Garrus watched the sway of threat and restraint teeter back and forth. "Do you have any evidence beyond the Illusive Man's word?" he asked. He wanted to just kick the arrogant man in the teeth and leave him for Aria's gentle ministrations.

Petrovsky disdainfully backed another step away from the open bore of Vega's shotgun and looked at Garrus. "Enough of this. What happens now, Vakarian?"

"Simple. You tell us where the Illusive Man is, you get to live."

"Very well."

Garrus blinked. "That's way too easy," he said suspiciously.

"Indeed it is. I don't know where the Illusive Man himself is, none of us do. But I can give you the location of his major operations base. The one producing the majority of his troops, I might add. If I am allowed to surrender myself to Commander Shepard's custody. I'm a practical man, Mister Vakarian. I'll make myself useful, in exchange for my life. And one... request."

"You're not in a position to make requests, Cerberus," Vega said darkly.

Petrovsky lifted his chin, ignoring the marine. "I want to know what you find there. That's all. The truth."

"As if you care."

"I care about my people, marine."

Garrus regarded him, then jerked his thumb in the direction of the former club's entrance. "Get him to the Normandy, Vega."

The marine stepped forward and prodded Petrovsky in the shoulder with his shotgun. "Move it."

How was it Cerberus operatives always ended up far more gray than he liked? Garrus' helmet felt heavy, hanging in his grip. They were inching forward, and after their experiences with Leng, the notion of having another high-ranking Cerberus agent on the ship, even for a short time, made his plates itch. And yet the man seemed to be in possession of his faculties, in fact he seemed far more sane than any other Cerberus agent Garrus had met since the Collector mission.

"Imagine how we'd be doing if we were all on the same side," he muttered, looking at the Adjutant corpse. He was looking forward to getting back to the Normandy. Not even a day, and already the walls of Omega were oppressive, their familiarity faded to a bitter taste in his mouth.

Footsteps approached, and Tali and Nyreen Kandros walked up to him.

"I've done what I can, Garrus," Tali said in a low voice, "the rest will be up to the Talons."

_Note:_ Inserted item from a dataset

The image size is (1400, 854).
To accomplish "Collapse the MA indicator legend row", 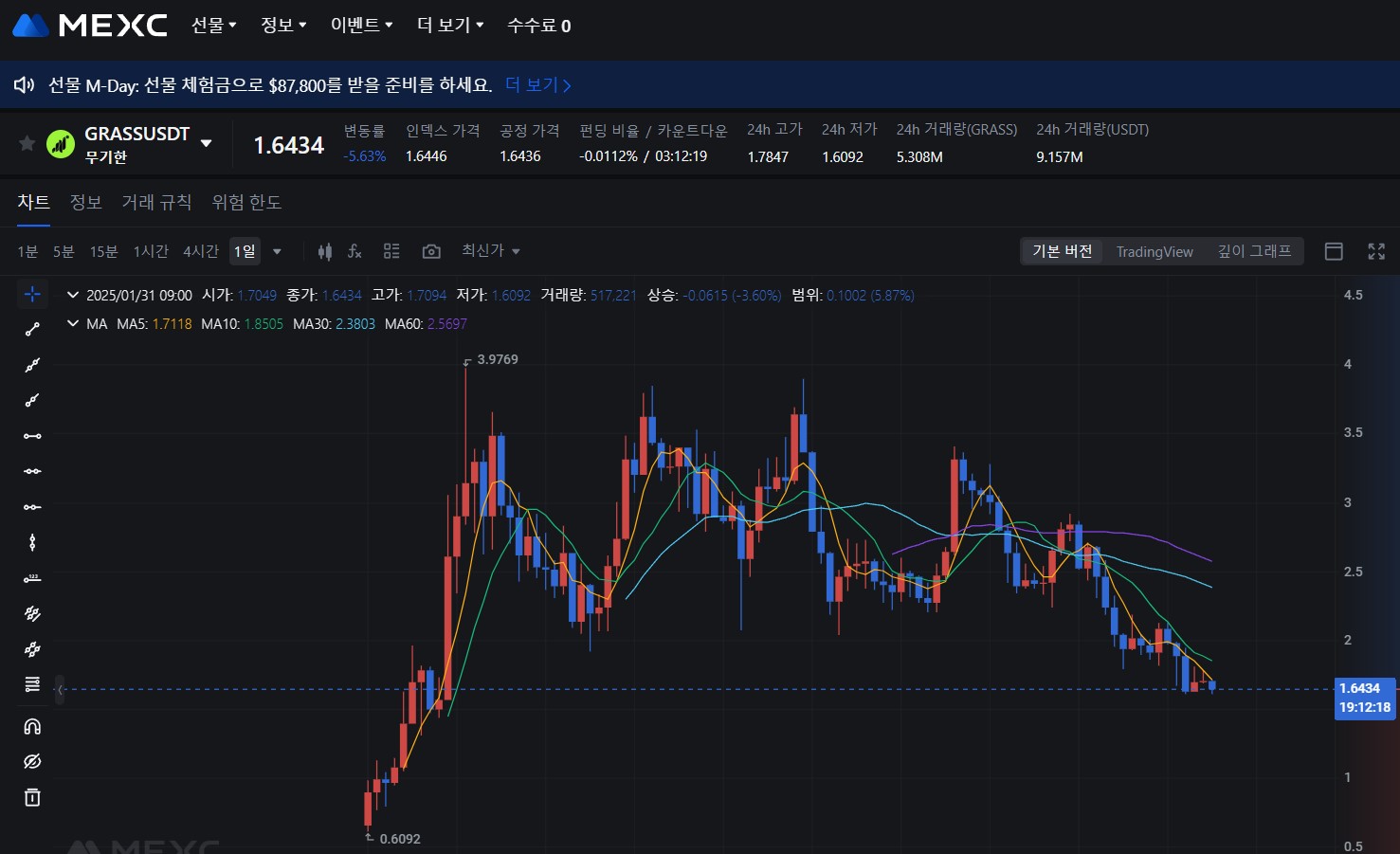I will (x=73, y=323).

"It's just good to know someone will be around to keep an eye on the civilians," Garrus said.

Kandros nodded. "Aria's already making her plans to contribute some of her forces into the Reaper conflict. I'm going to make sure no one is pressed into service." She cocked her head, mandibles flared in amusement. "Aria T'Loak, helping someone outside Omega. It's almost like the legendary Commander Shepard and Archangel got to her."

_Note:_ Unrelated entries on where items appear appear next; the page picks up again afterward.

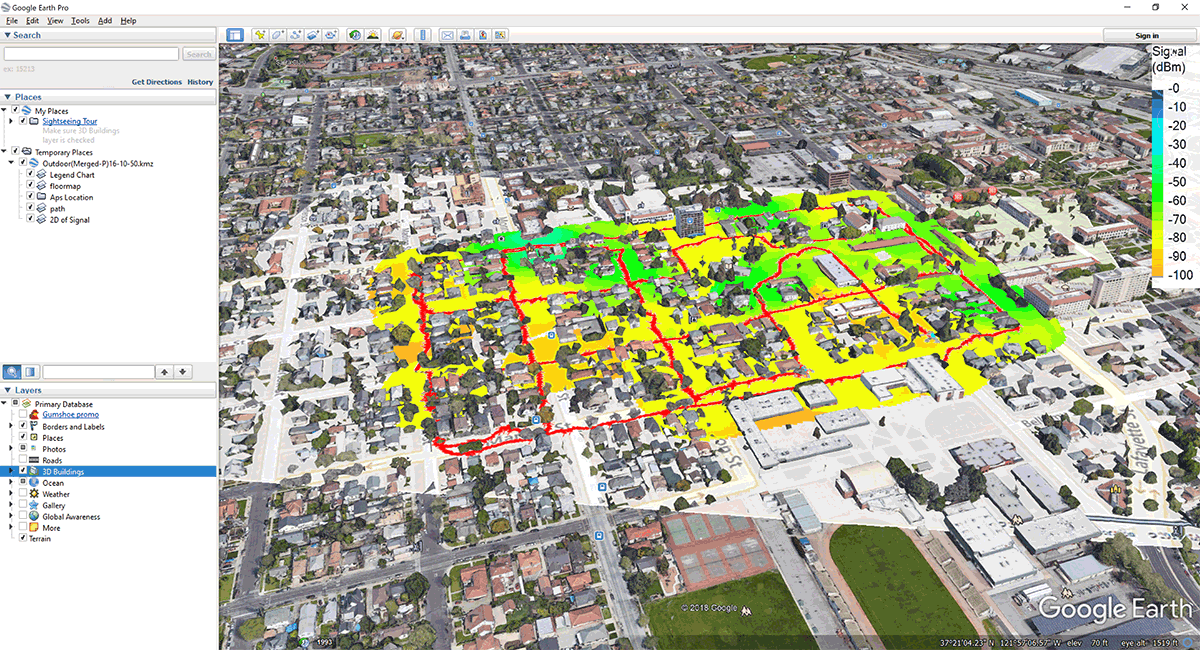
Task: Uncheck the Terrain layer checkbox
Action: (x=23, y=538)
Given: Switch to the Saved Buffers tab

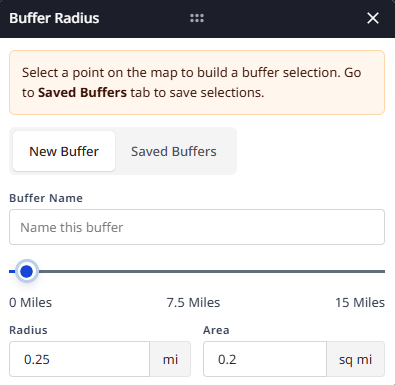Looking at the screenshot, I should [174, 151].
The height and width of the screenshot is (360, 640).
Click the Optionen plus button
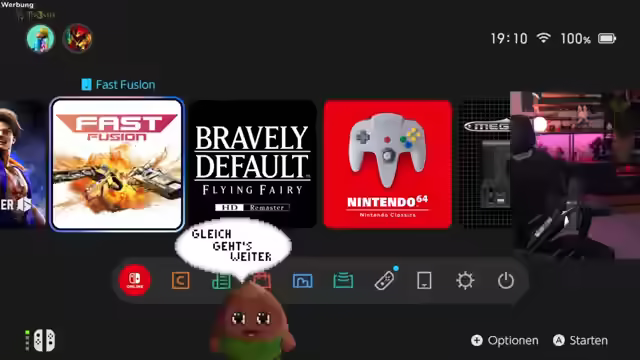point(504,340)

"Shepard has that effect on people," Tali said.

"So does the threat of imminent annihilation," Garrus murmured.

"Will you still go back to them?" Kandros said.

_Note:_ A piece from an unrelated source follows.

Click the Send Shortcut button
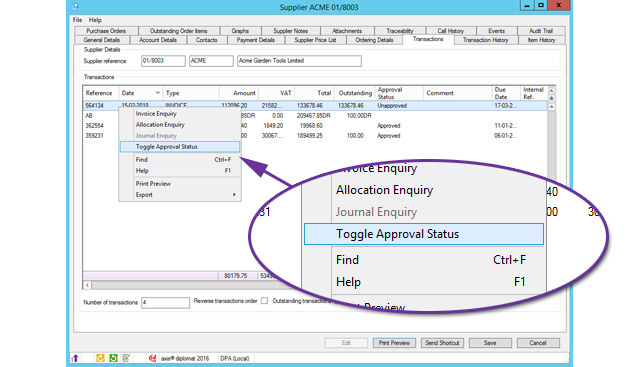The height and width of the screenshot is (367, 640). [x=442, y=343]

Garrus glanced up at her. "The Normandy?"

"The Hierarchy."

He tapped his finger idly on his helmet. Even after so long around Shepard, Liara and Kaidan, a cabal biotic still made him edgy. The unspoken messages he'd absorbed during years of training weren't so easy to erase.

"I don't know yet," he said. "Right now all I care about is winning this insane war. Reapers make Hierarchy politics look like an evening at the bar."

She looked away, back into the sweep of the damaged bar and the ragtag collection of fighters milling around exchanging celebratory salutes. "I can't go back," she said, "here is where I'm needed. But I... haven't forgotten our people."

"They're fighting hard."

"I must admit, I'd lost faith in the homeworld. But if there are more people like you making decisions, then maybe things will change." She touched her forehead, then extended her hand. "We endure."

Garrus clasped her hand. "We endure."